In last month’s column, I wrote that less than 20 percent of the top 100 brands are using their own website to showcase their television creative. To me, this a missed opportunity to put their highly impactful, very creative branding messages in front of their exact target audience, often right before an opportunity to make a purchase. However, there are a handful of brands that in my opinion do use their websites as a new medium for TV spots. Here are a few of them.

Volkswagen ( Here you’ll find 19 of their latest TV spots, quite likely the majority of their creative reel. Their site states, “Whether you’ve come to watch some of our commercials or to find the name of the band that plays ‘that song,’ you’ve come to the right place.” Anyone who is in the market for a car will get more of the essence of the car’s brand from these spots then any spec-heavy brochure.

Budweiser ( Once you get past their mandatory age check page to the real homepage, you’ll clearly see “BudVision,” with a link to “watch ads.” Here you’ll see 11 spots, including the now-famous Super Bowl “Wassup” ad and their latest one about an ill-placed pencil that will make you laugh out loud. I don’t remember the last (or even first) time I said that about a banner ad. For good measure, they also include some witty magazine ads as well.

General Mills ( General Mills has much more of a corporate website, with emphasis on news and quarterly earnings. However, on their “History of Innovation” page, they show a timeline that includes five radio spots from the ‘40s and four TV spots from the ‘50s. Although these aren’t new executions, the nostalgic mood they create is endearing and brings back fond memories of these brands. As an aside, it also shows how advertising has been an integral part of the growth of this company.

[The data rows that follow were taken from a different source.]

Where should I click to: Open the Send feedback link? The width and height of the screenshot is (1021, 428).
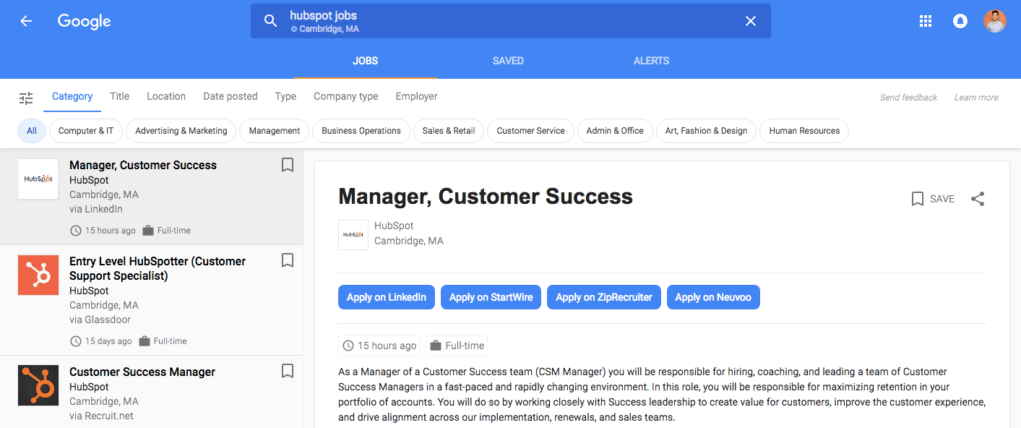pyautogui.click(x=908, y=98)
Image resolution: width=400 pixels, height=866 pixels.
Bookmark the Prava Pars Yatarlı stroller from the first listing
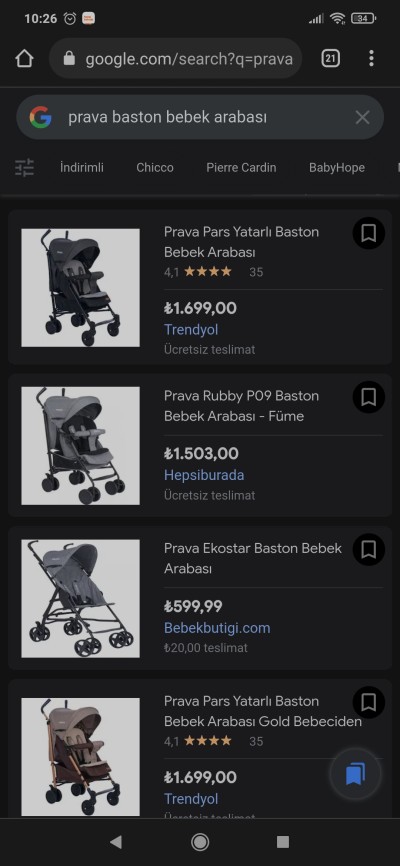pos(369,233)
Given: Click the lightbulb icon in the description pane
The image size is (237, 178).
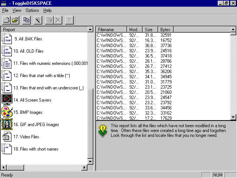Looking at the screenshot, I should click(103, 129).
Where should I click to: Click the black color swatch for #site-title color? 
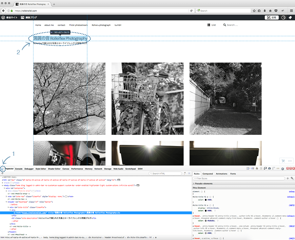[206, 200]
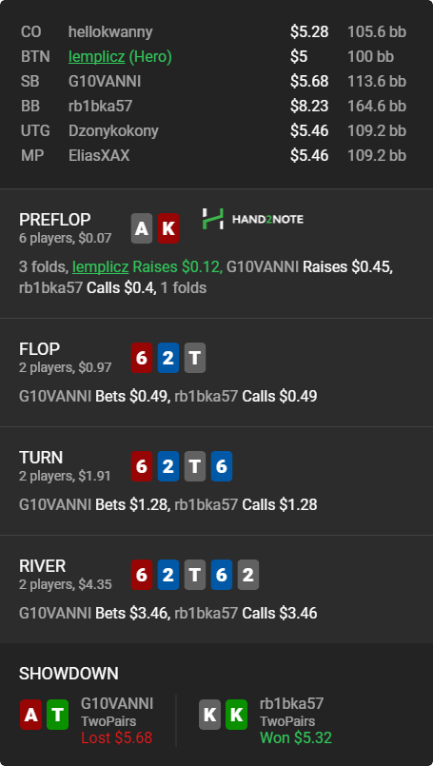Click G10VANNI's red Ace showdown card

click(30, 715)
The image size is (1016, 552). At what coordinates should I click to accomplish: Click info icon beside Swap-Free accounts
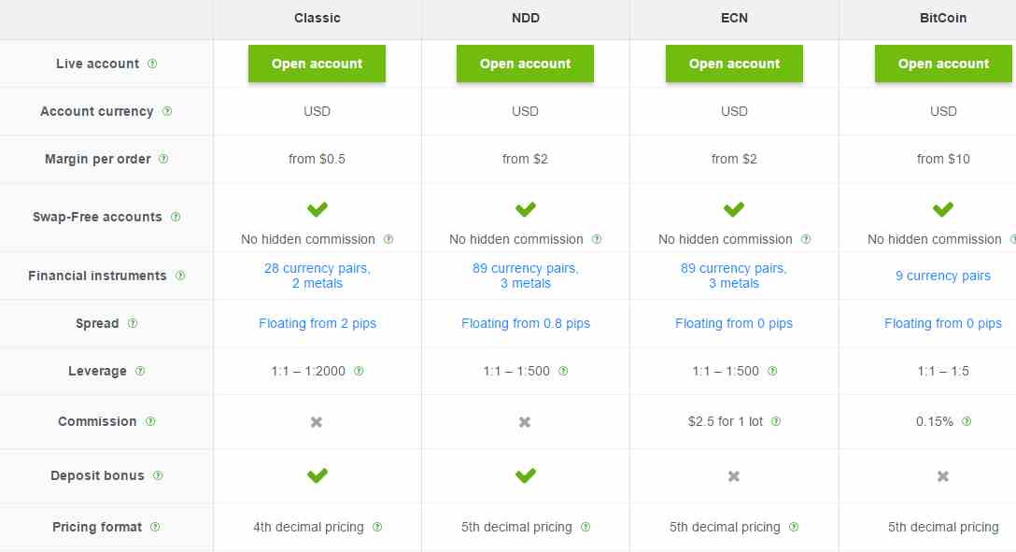(x=176, y=217)
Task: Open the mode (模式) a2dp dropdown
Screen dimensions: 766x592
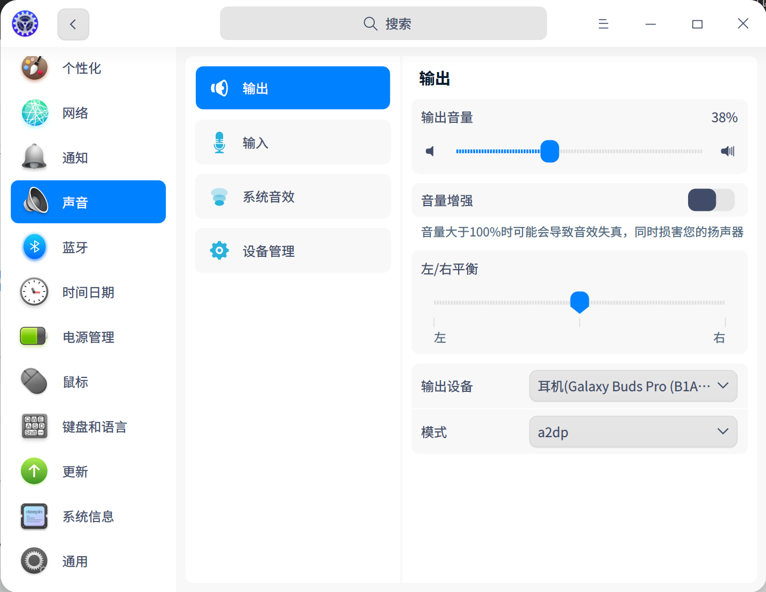Action: (633, 432)
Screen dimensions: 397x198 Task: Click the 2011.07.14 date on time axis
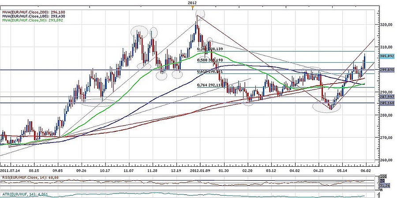click(11, 169)
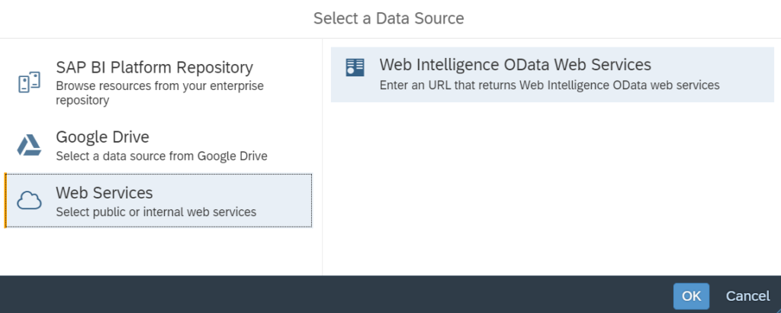Click the SAP BI Platform Repository icon
The image size is (781, 313).
pos(30,82)
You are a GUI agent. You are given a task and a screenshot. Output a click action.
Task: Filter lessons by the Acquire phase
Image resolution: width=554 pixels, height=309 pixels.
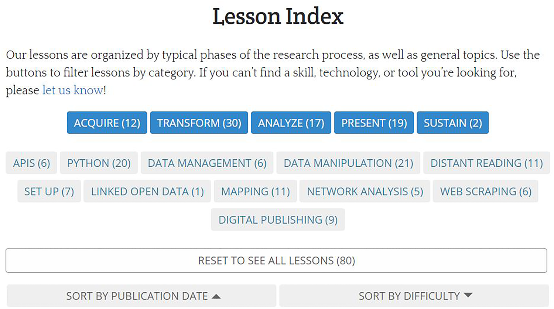coord(107,123)
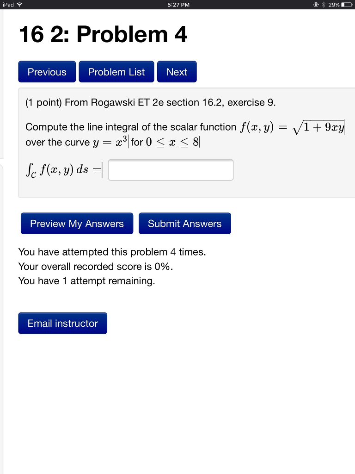
Task: Open Email instructor
Action: (62, 323)
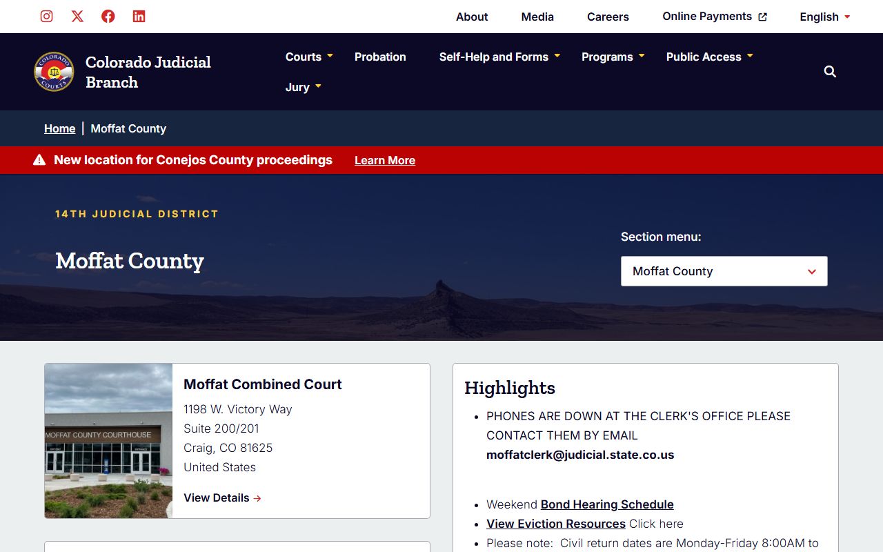
Task: Expand the Courts navigation dropdown
Action: [309, 57]
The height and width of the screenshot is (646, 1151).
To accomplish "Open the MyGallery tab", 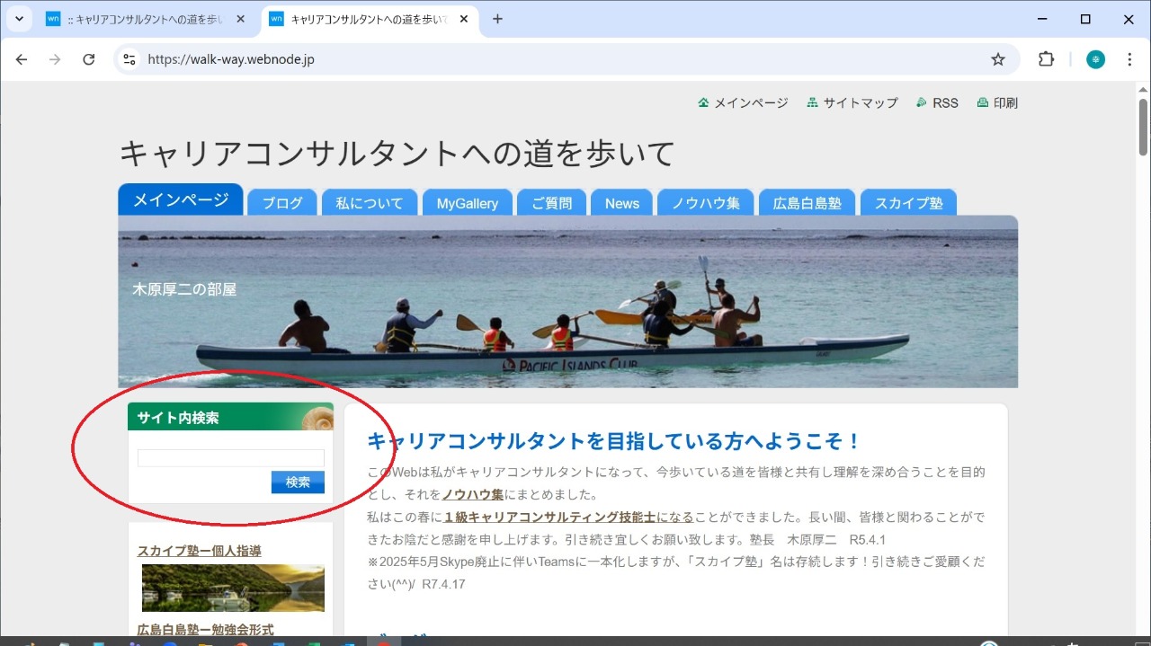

Pizza Hut ( Not the most creative of sites, but right from their homepage they invite viewers to “See our Penn & Teller ad in The Pizza Hut Lounge.” Only two spots are available at this point, but they deftly convey the irreverence of Penn & Teller and in a fun way quickly explain how to eat pizza backwards, something even the longest copy block couldn’t hope to do. The TV spots act like the perfect storytellers.

Apple ( One might expect the makers of the media player Quick Time to have a great audio/visual site, and they don’t disappoint. The site prominently bills “New TV Ads” for their 12 spots that not only showcase the use of Quick Time but also provide powerful statements for all their products. The exclusive extended version of “Rip. Mix. Burn.,” with Barry White and a dozen other music personalities, is a nice bonus for the viewer and worth the download wait.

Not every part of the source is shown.